MUNICH -- Former Audi boss Rupert Stadler accepted his role in committing fraud by negligence in parent Volkswagen Group's diesel-emissions scandal, according to a statement made in German court on Tuesday, having agreed in May to a deal which would get him a suspended sentence.
The former CEO has been on trial for fraud since 2020 over his role in the scandal after VW Group and Audi admitted in 2015 to having used illegal software to cheat on emissions tests. Stadler had previously rejected the allegations.
Stadler's defense lawyer Ulrike Thole-Grolle read a statement to the court, saying the defendant did not know that vehicles had been manipulated and buyers had been harmed, but he recognized it was a possibility and accepted that.
"I understand that for my part, there was a need for more care," said the lawyer on Stadler's behalf.
Asked by the judge whether the words were his own, Stadler replied: "Yes."

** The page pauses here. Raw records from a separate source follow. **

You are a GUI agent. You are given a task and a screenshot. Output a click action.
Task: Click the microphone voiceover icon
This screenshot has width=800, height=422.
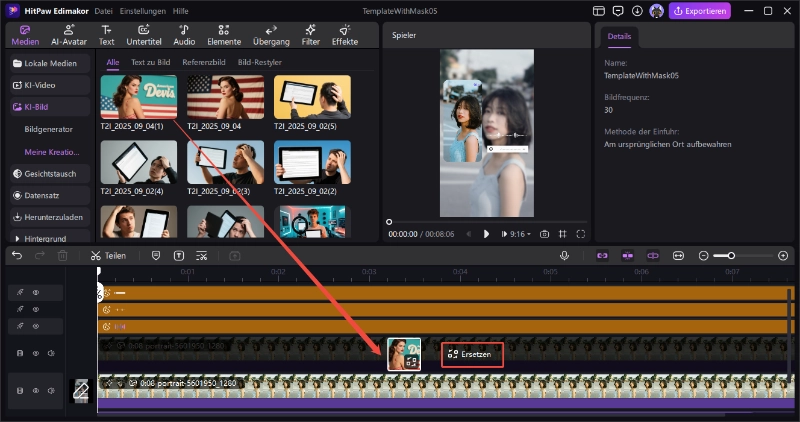click(564, 256)
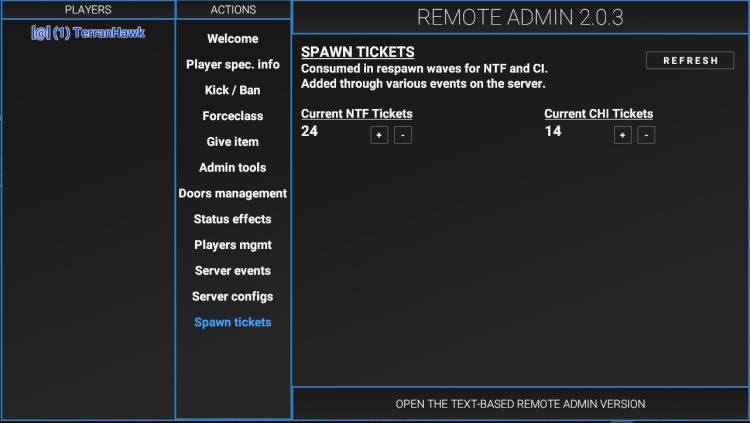The width and height of the screenshot is (750, 423).
Task: Show the Status effects page
Action: click(233, 219)
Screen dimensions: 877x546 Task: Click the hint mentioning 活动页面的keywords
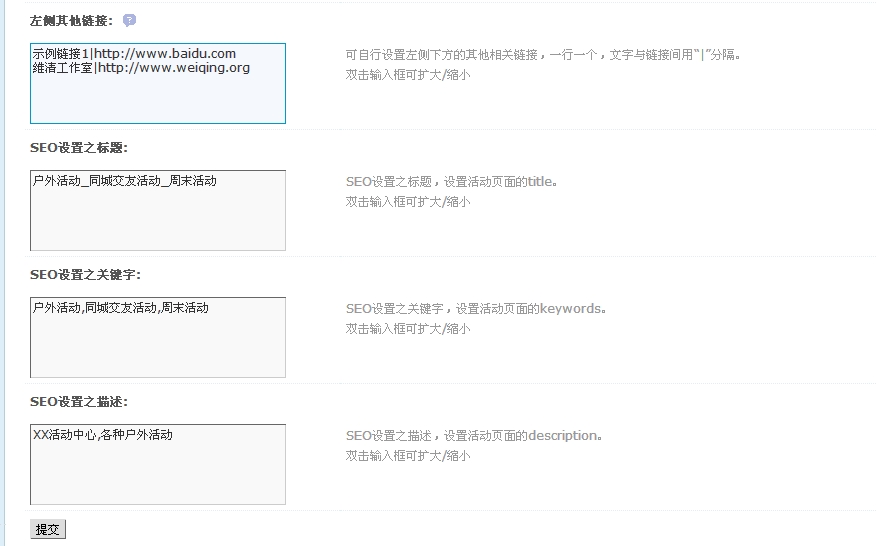[476, 309]
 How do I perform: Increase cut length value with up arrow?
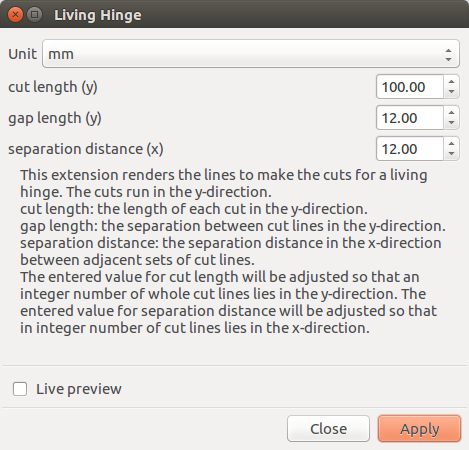point(451,81)
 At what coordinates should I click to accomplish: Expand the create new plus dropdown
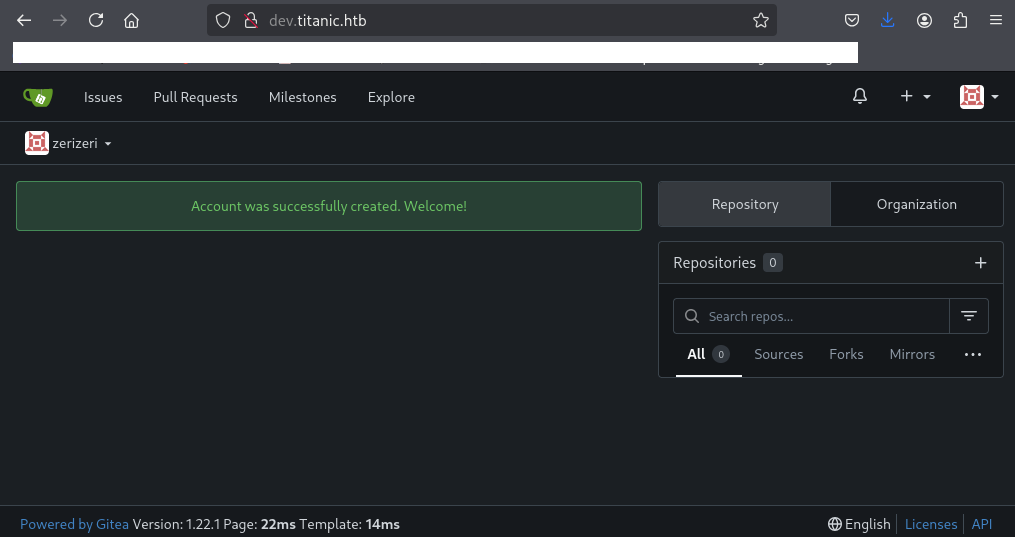coord(915,97)
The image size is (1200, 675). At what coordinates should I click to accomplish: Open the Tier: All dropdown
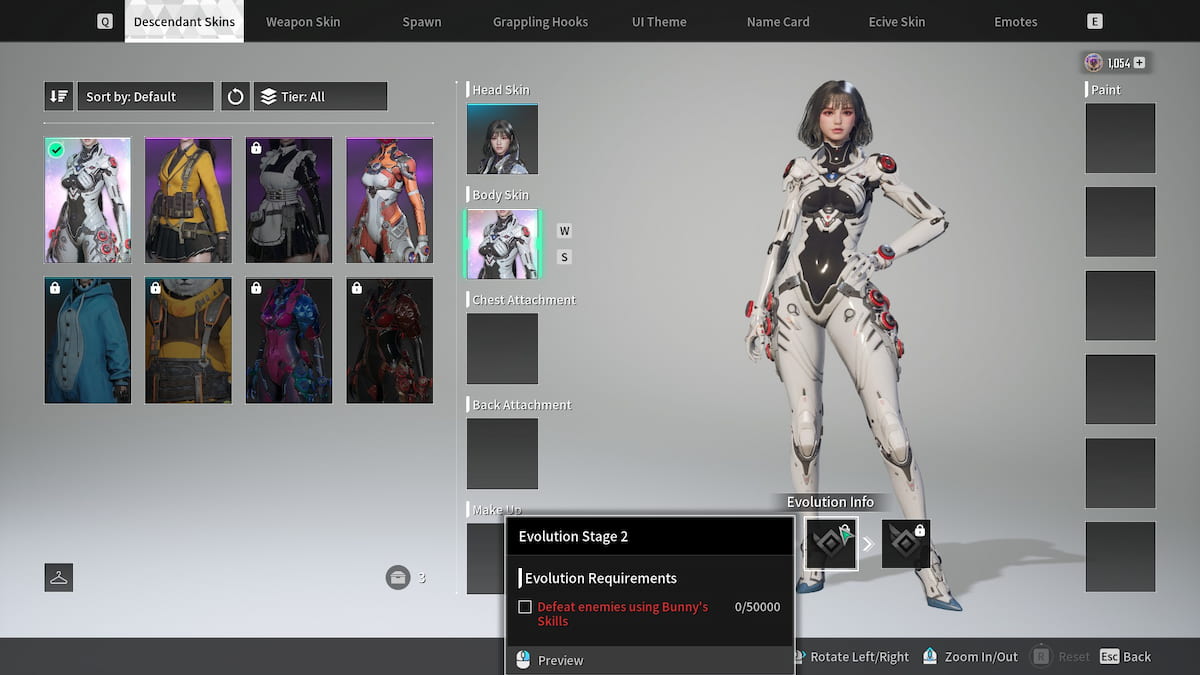coord(320,96)

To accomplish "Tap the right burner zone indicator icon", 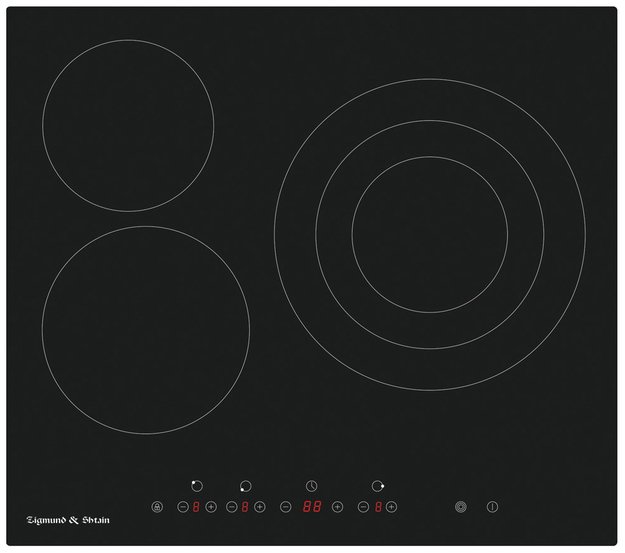I will click(377, 486).
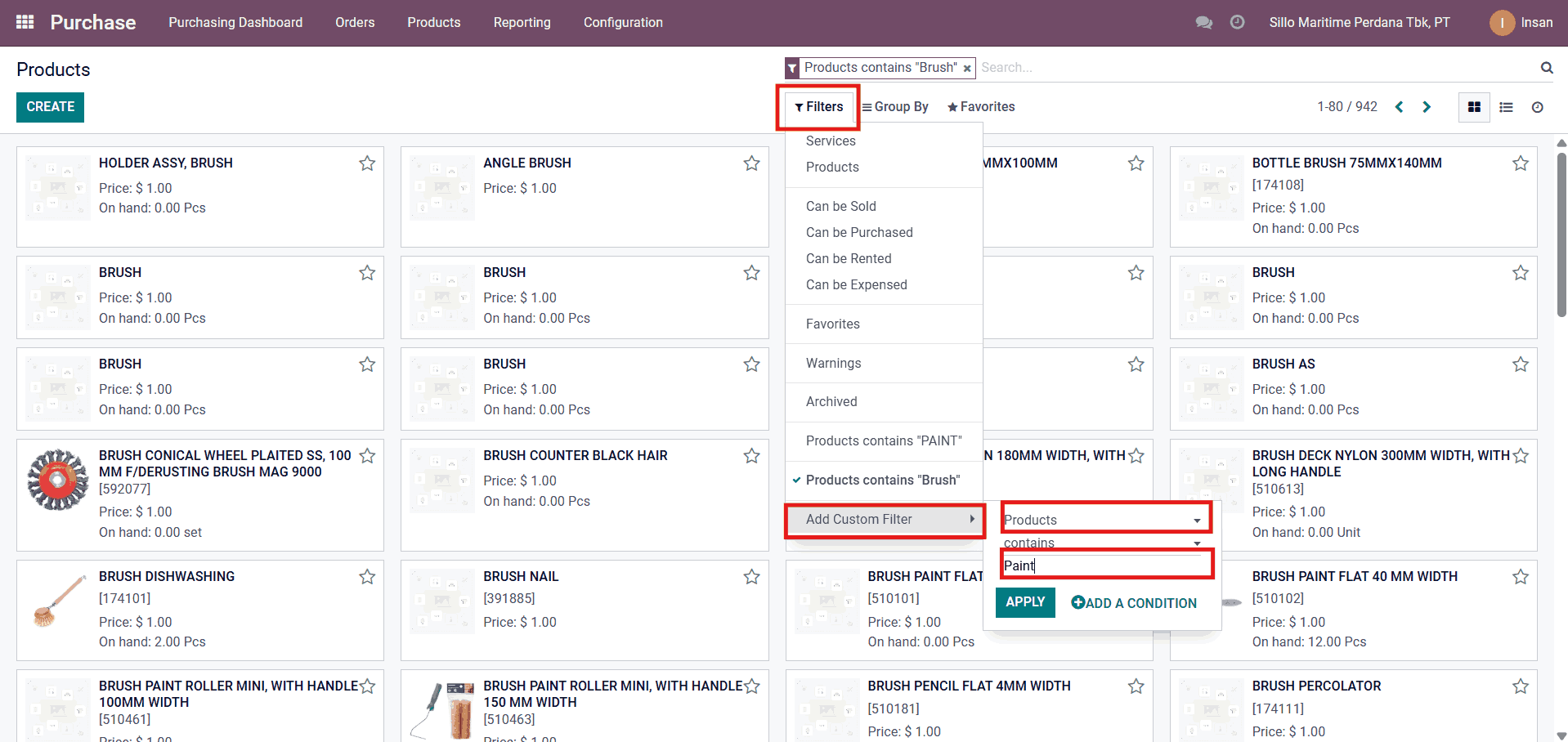1568x742 pixels.
Task: Open the contains operator dropdown
Action: 1102,543
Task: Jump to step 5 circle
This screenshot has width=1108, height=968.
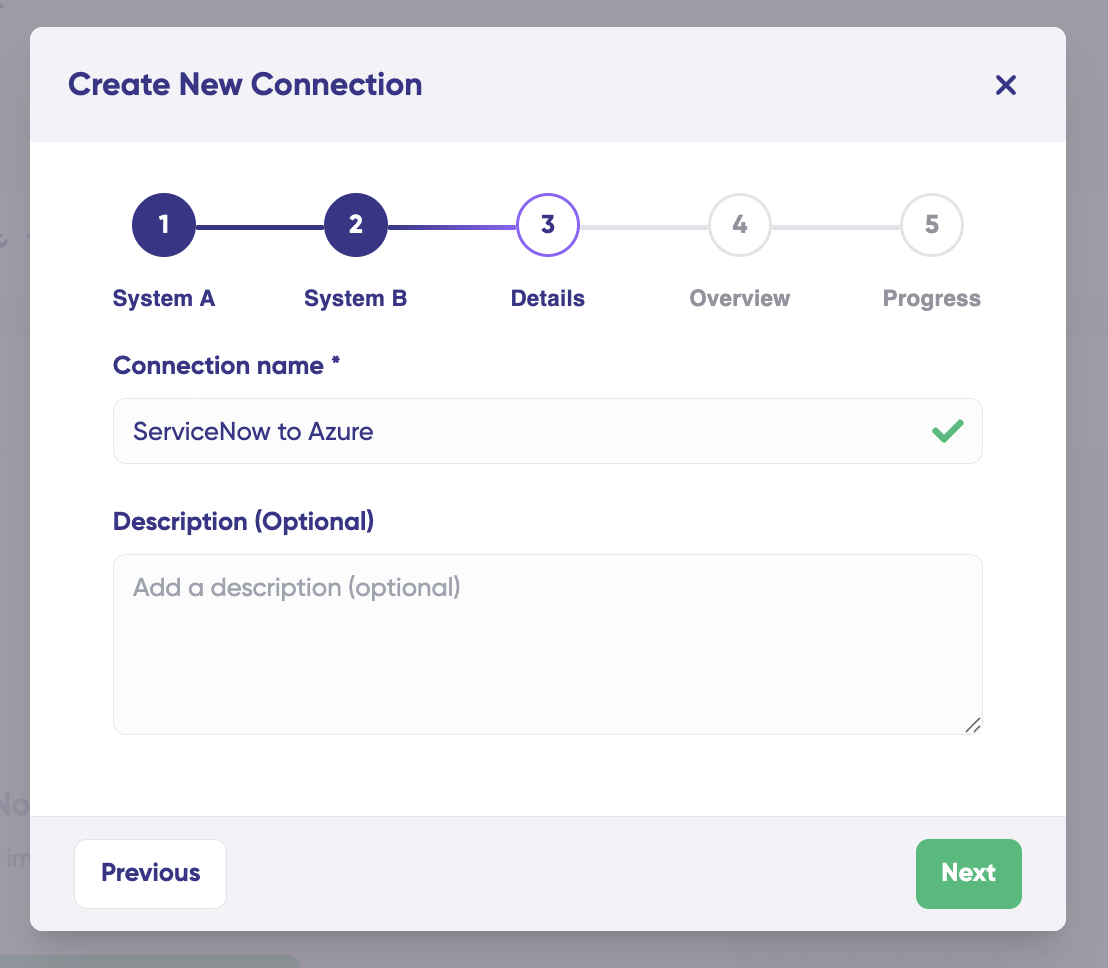Action: [931, 224]
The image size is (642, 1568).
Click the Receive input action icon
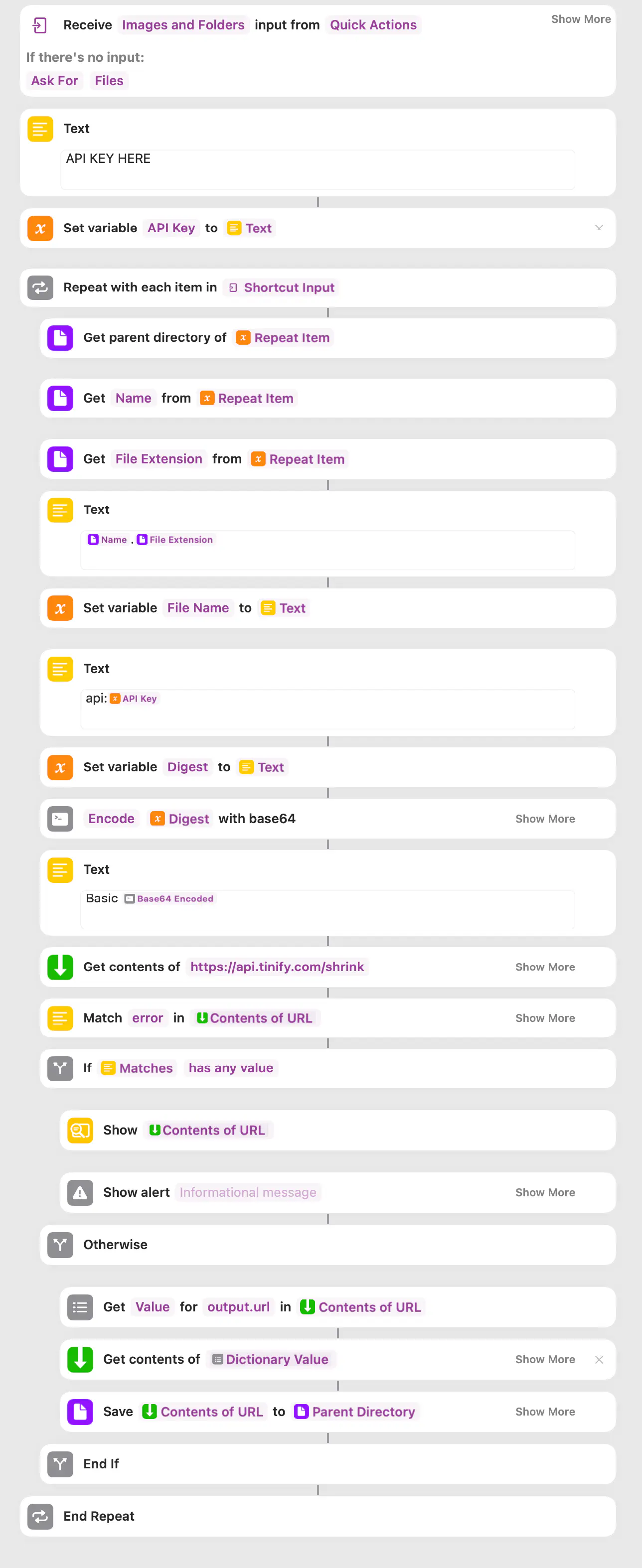(39, 25)
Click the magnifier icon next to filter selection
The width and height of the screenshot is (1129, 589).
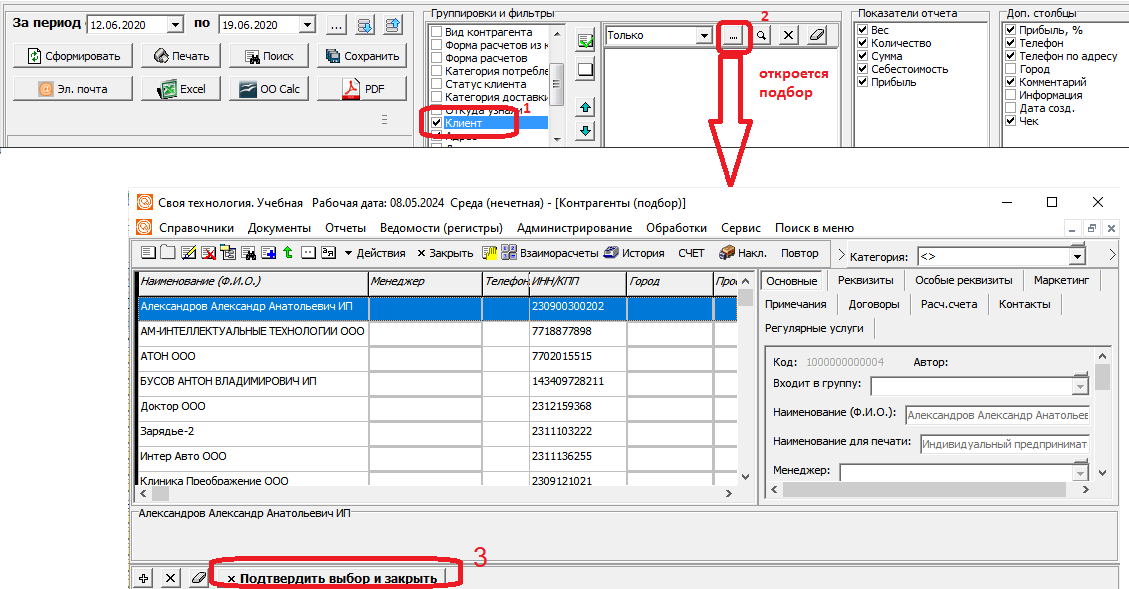(x=761, y=36)
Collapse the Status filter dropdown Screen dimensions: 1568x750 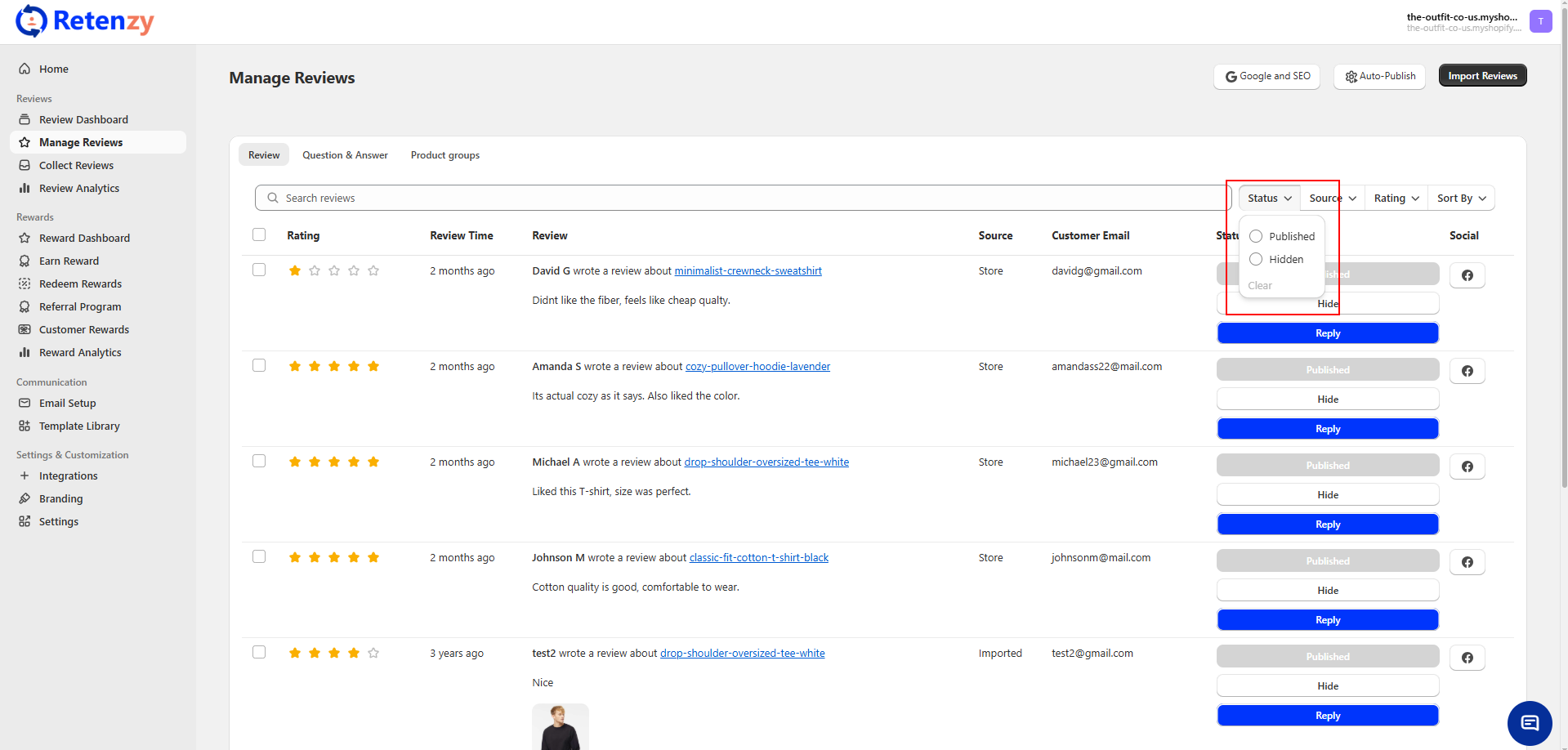click(1269, 198)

The statement had been widely expected after the judge said earlier this month that Stadler would face a suspended prison sentence of 1.5-2 years and a fine of 1.1 million euros if he were to confess to a charge of fraud by negligence. The verdict is expected in June.
The trial is one of the most prominent court proceedings in the aftermath of the diesel scandal at VW and its subsidiary Audi.
Revelations that millions of emissions tests had been manipulated emerged in September 2015.